**What you will do:** For this exercise, output exactly and only the lines running from the one with "The image size is (636, 423)." through the final line of the data below, without pictures.

**Stored data:**
━━━━━━━━━━

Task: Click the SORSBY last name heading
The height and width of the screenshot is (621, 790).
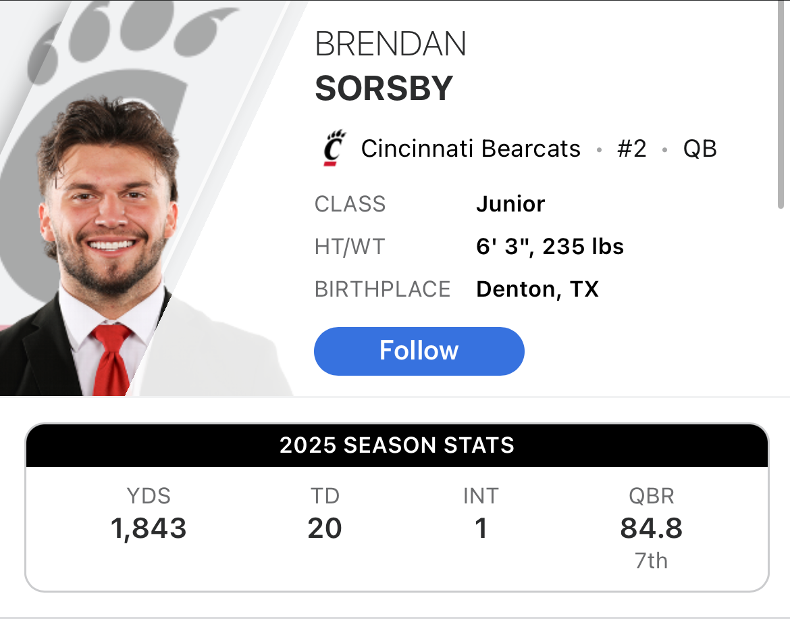Action: click(x=384, y=88)
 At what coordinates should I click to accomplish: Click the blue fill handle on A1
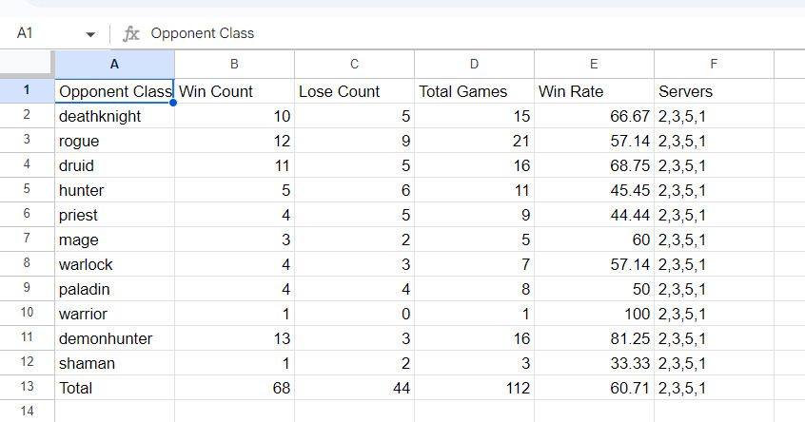(x=173, y=103)
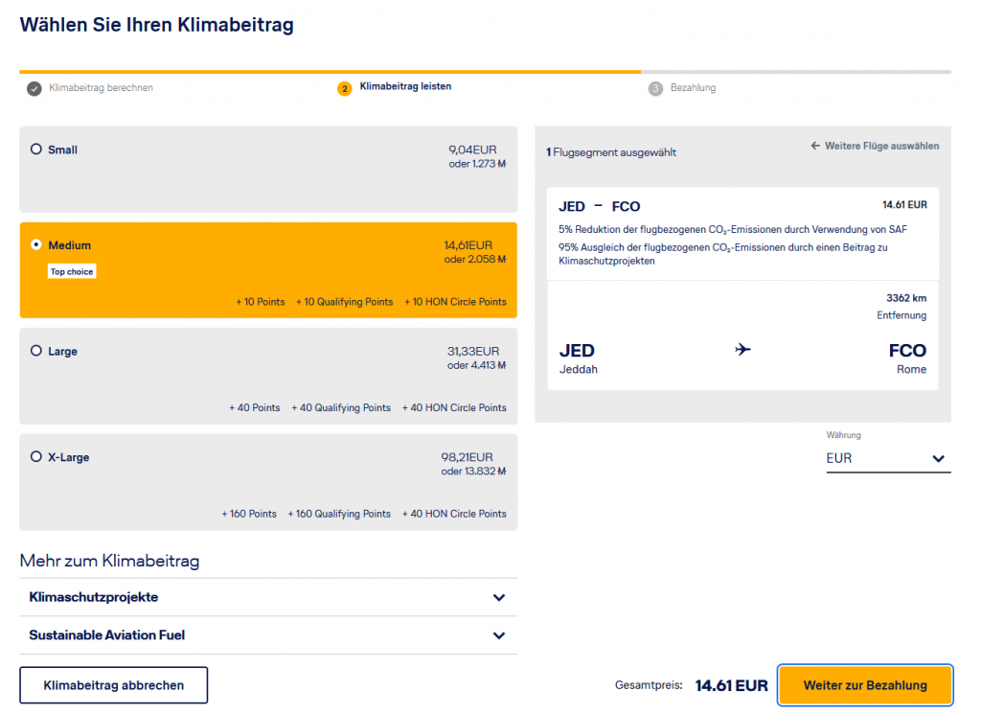Expand the Klimaschutzprojekte section
Screen dimensions: 981x715
coord(498,597)
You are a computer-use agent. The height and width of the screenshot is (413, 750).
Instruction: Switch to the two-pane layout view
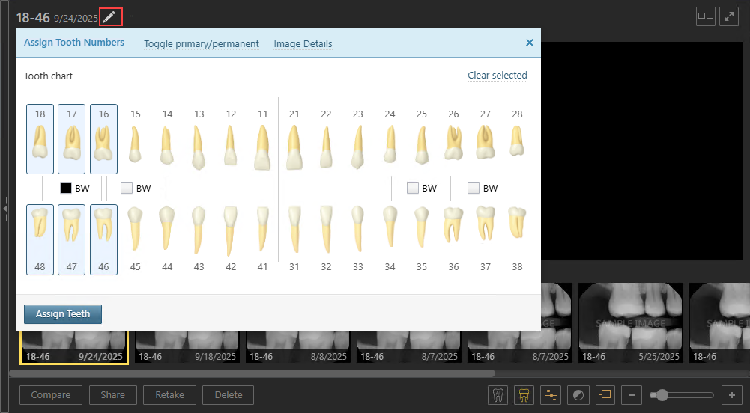tap(705, 16)
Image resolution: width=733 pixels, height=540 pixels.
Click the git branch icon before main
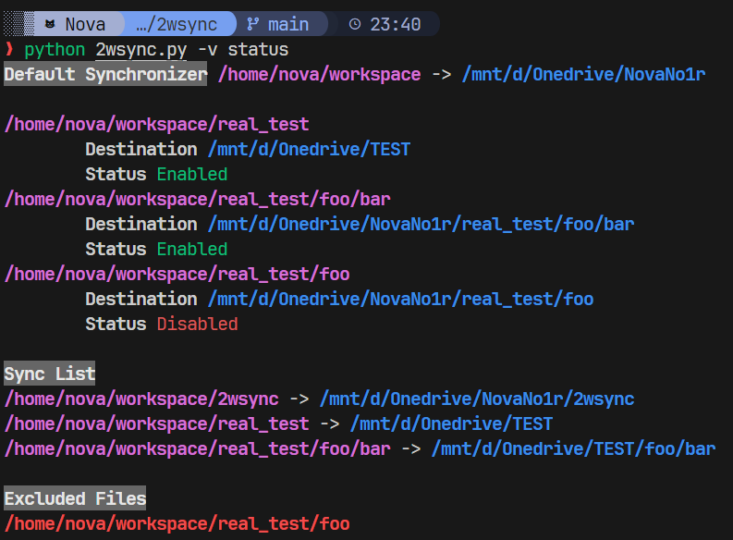click(x=252, y=24)
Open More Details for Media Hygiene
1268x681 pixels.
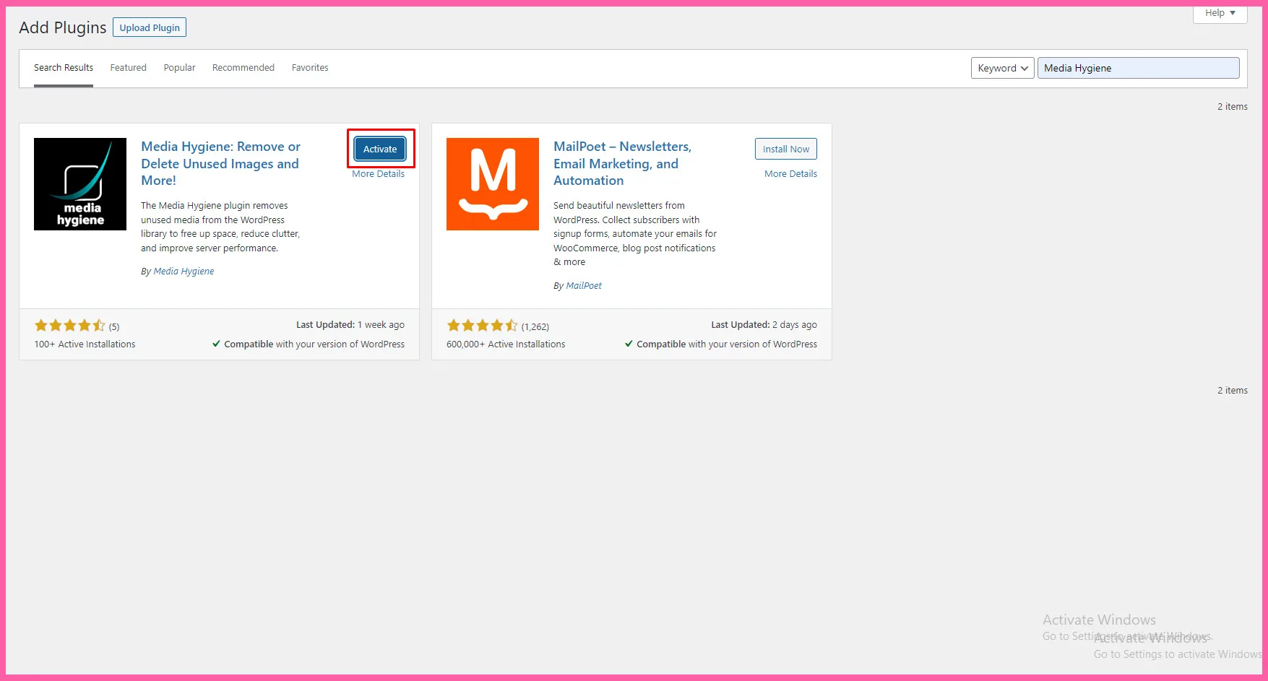coord(378,174)
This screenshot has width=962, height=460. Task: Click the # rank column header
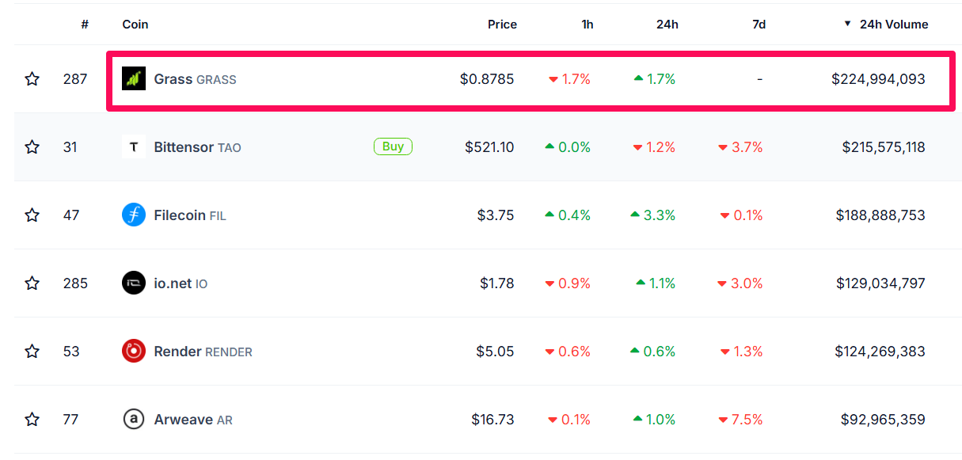[84, 24]
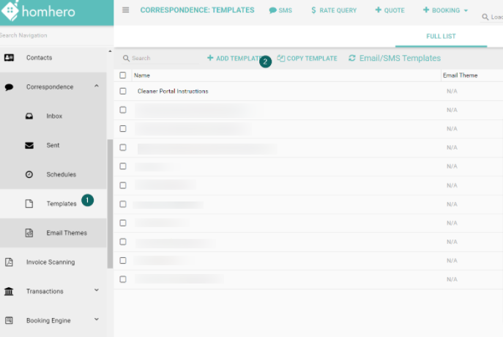Click the hamburger menu icon
This screenshot has width=503, height=337.
pyautogui.click(x=126, y=10)
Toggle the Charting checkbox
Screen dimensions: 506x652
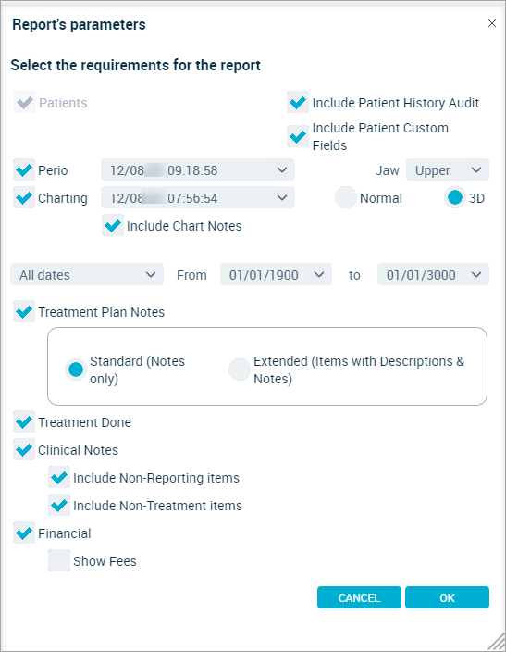(24, 197)
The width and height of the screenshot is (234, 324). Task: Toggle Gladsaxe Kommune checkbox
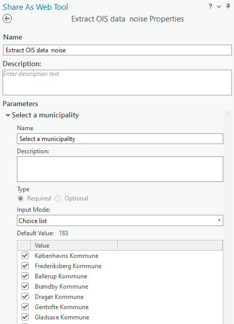point(25,317)
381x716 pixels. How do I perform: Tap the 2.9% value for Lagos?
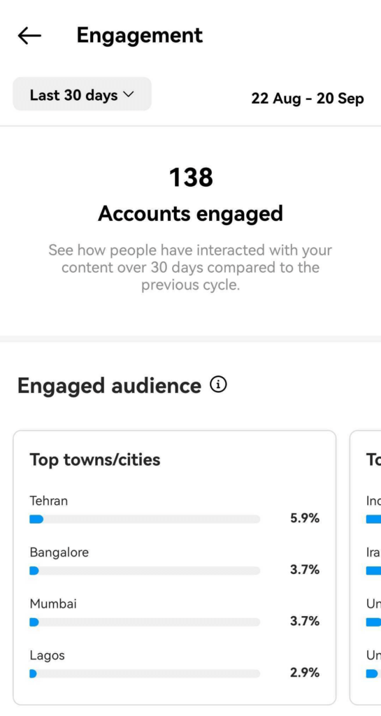[305, 673]
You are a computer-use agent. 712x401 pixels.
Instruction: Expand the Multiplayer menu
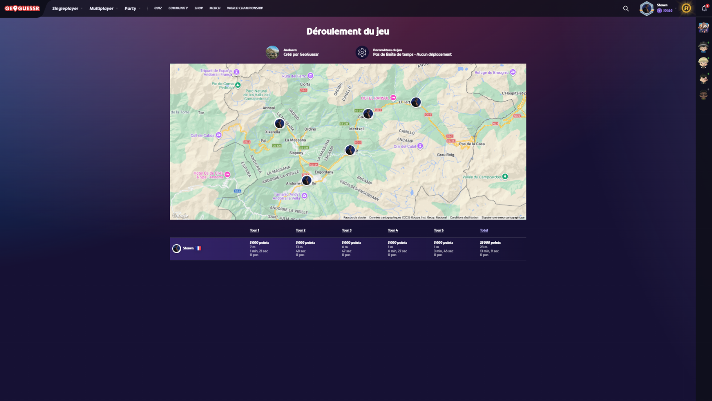tap(101, 8)
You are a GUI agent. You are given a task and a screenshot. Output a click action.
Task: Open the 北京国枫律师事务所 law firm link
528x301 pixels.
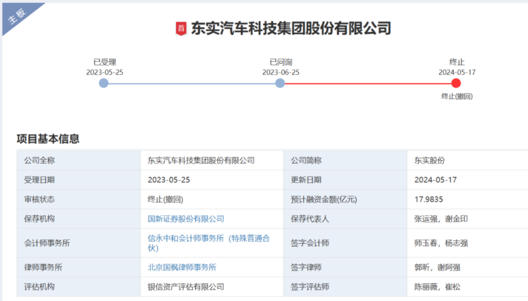click(182, 267)
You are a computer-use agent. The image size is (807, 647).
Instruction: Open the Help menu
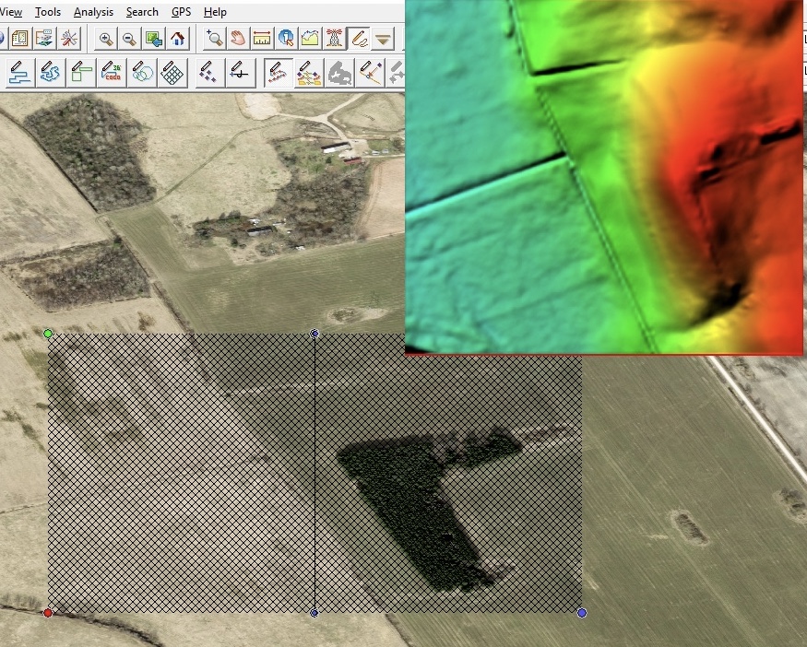point(215,12)
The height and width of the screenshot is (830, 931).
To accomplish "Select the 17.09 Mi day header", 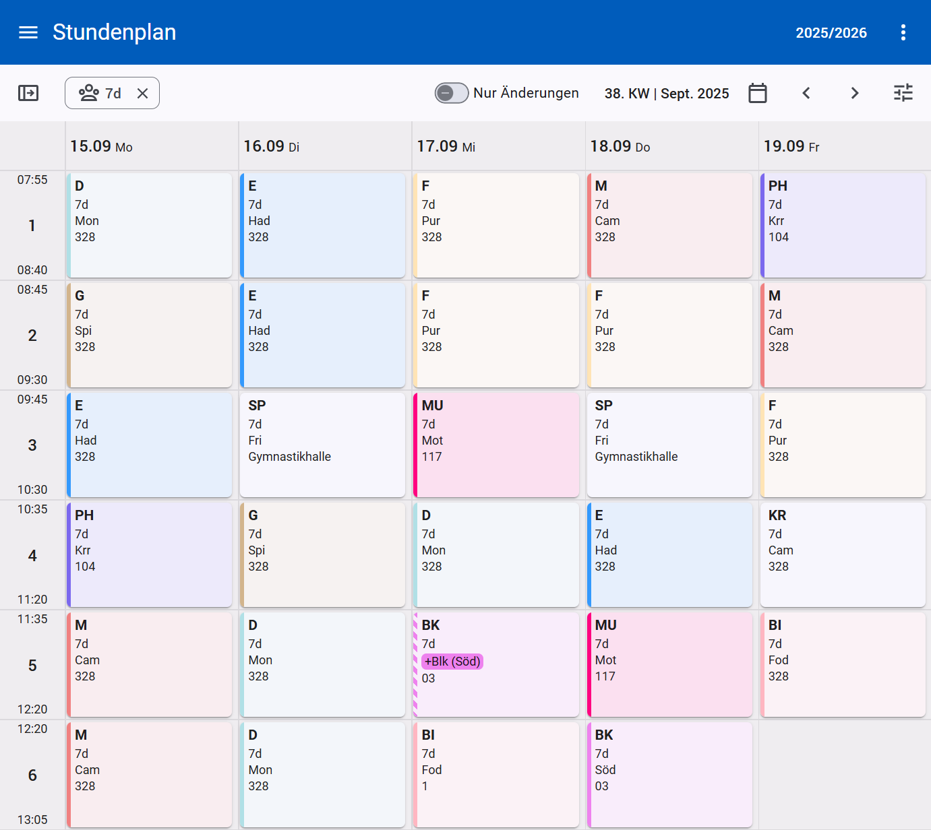I will click(x=446, y=146).
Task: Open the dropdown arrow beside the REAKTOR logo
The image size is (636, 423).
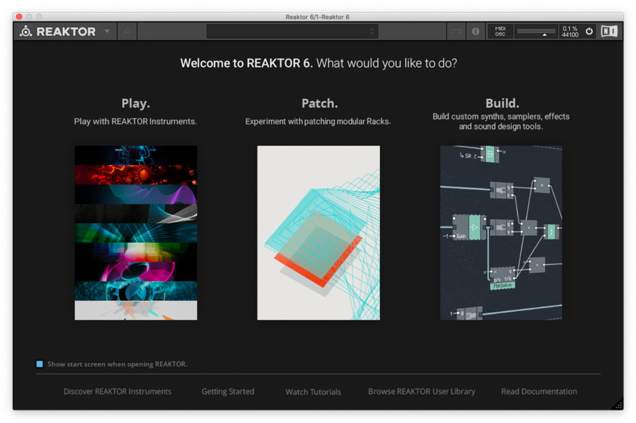Action: tap(107, 32)
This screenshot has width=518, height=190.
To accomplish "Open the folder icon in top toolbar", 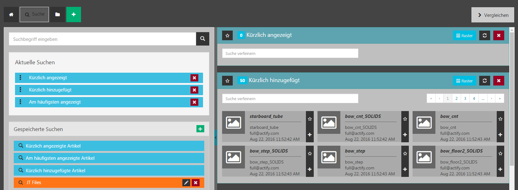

━━━━━━━━━━

**Answer:**
The image size is (636, 423).
Action: tap(107, 32)
This screenshot has width=518, height=190.
To accomplish "Open the folder icon in top toolbar", 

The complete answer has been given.